The analyzer automatically:
- Handles missing values (imputation)
- Scales features (standardization)
- Reduces dimensions for visualization (PCA)

For custom preprocessing:

```python
from sklearn.preprocessing import StandardScaler

# Preprocess manually
df = pd.read_csv("data.csv")
scaler = StandardScaler()
df_scaled = pd.DataFrame(scaler.fit_transform(df), columns=df.columns)

# Load preprocessed data
analyzer.load_dataframe(df_scaled)
```

## Dependencies

- scikit-learn>=1.3.0
- pandas>=2.0.0
- numpy>=1.24.0
- matplotlib>=3.7.0
- scipy>=1.10.0

Overview

This skill analyzes and clusters tabular data using K-Means, DBSCAN, and hierarchical (agglomerative) algorithms with built-in visualization and evaluation. It provides end-to-end workflows: data loading, preprocessing, clustering, quality metrics, plots, and exportable labeled datasets. Use it to discover patterns, segment customers, or detect anomalies quickly.

How this skill works

Load CSV files or pandas DataFrames, optionally selecting columns, then run K-Means, DBSCAN, or hierarchical clustering. The skill automatically imputes missing values, scales features, and applies PCA for 2D/3D plots when needed.

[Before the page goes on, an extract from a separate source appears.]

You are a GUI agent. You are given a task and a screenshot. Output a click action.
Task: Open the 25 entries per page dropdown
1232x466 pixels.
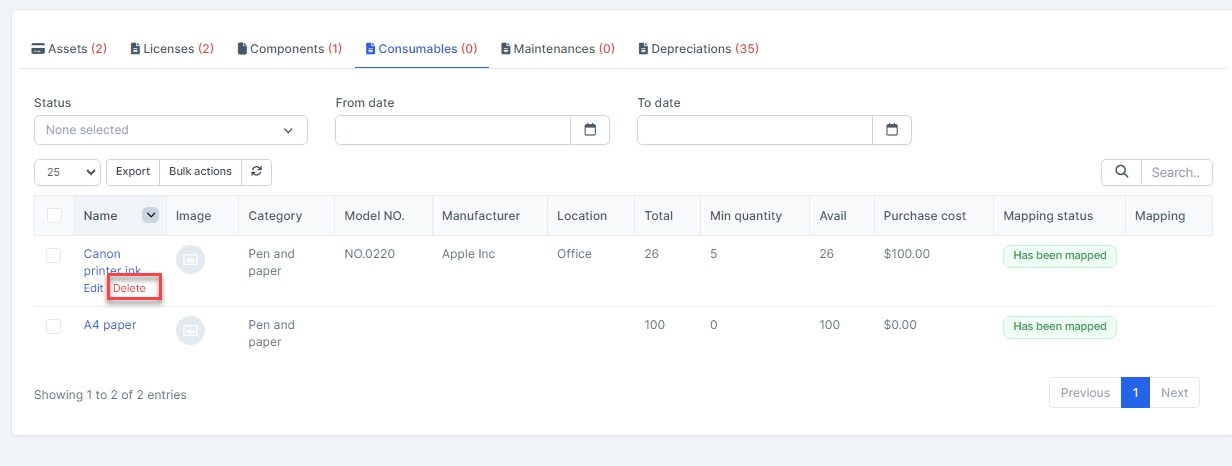(67, 172)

Results include labels, silhouette scores, cluster statistics, and saved plots or labeled CSVs for downstream analysis.

When to use it

  • Customer segmentation to create actionable groups for marketing or product targeting
  • Pattern discovery in sales, operations, or sensor data without predefined labels
  • Anomaly detection via DBSCAN noise points in transaction or log datasets
  • Exploratory analysis to understand cluster hierarchy with dendrograms
  • Quick prototyping of clustering pipelines with visual validation

Best practices

  • Standardize or preprocess features when mixing scales; built-in scaling runs automatically but manual preprocessing is supported
  • Use find_optimal_clusters and elbow_plot to pick K for K-Means, then validate with silhouette scores
  • Tune DBSCAN eps and min_samples on a sample or using k-distance plots before full runs
  • For high-dimensional data, apply TF-IDF or other feature transforms and confirm interpretability of cluster means
  • Export labeled data and cluster_statistics to reproduce segments and feed downstream models

Example use cases

  • Segment e-commerce customers by age, income, and spending score, save segments for targeted campaigns
  • Detect anomalous transactions by running DBSCAN and extracting noise points as potential fraud
  • Cluster documents after TF-IDF and visualize relationships with a dendrogram to guide topic labeling
  • Explore product usage patterns by clustering user metrics and exporting labeled datasets for A/B testing
  • Run elbow_plot to determine optimal K, then generate cluster visualizations and silhouette plots for stakeholder presentations

FAQ

Which algorithm should I pick?

Use K-Means for compact, roughly spherical groups and when you know the expected number of clusters; DBSCAN for irregular shapes and anomaly detection; hierarchical to inspect cluster relationships and generate dendrograms.

Can I use preprocessed data?

Yes. You can load a pre-scaled DataFrame via load_dataframe to skip built-in imputation and scaling when you want full control.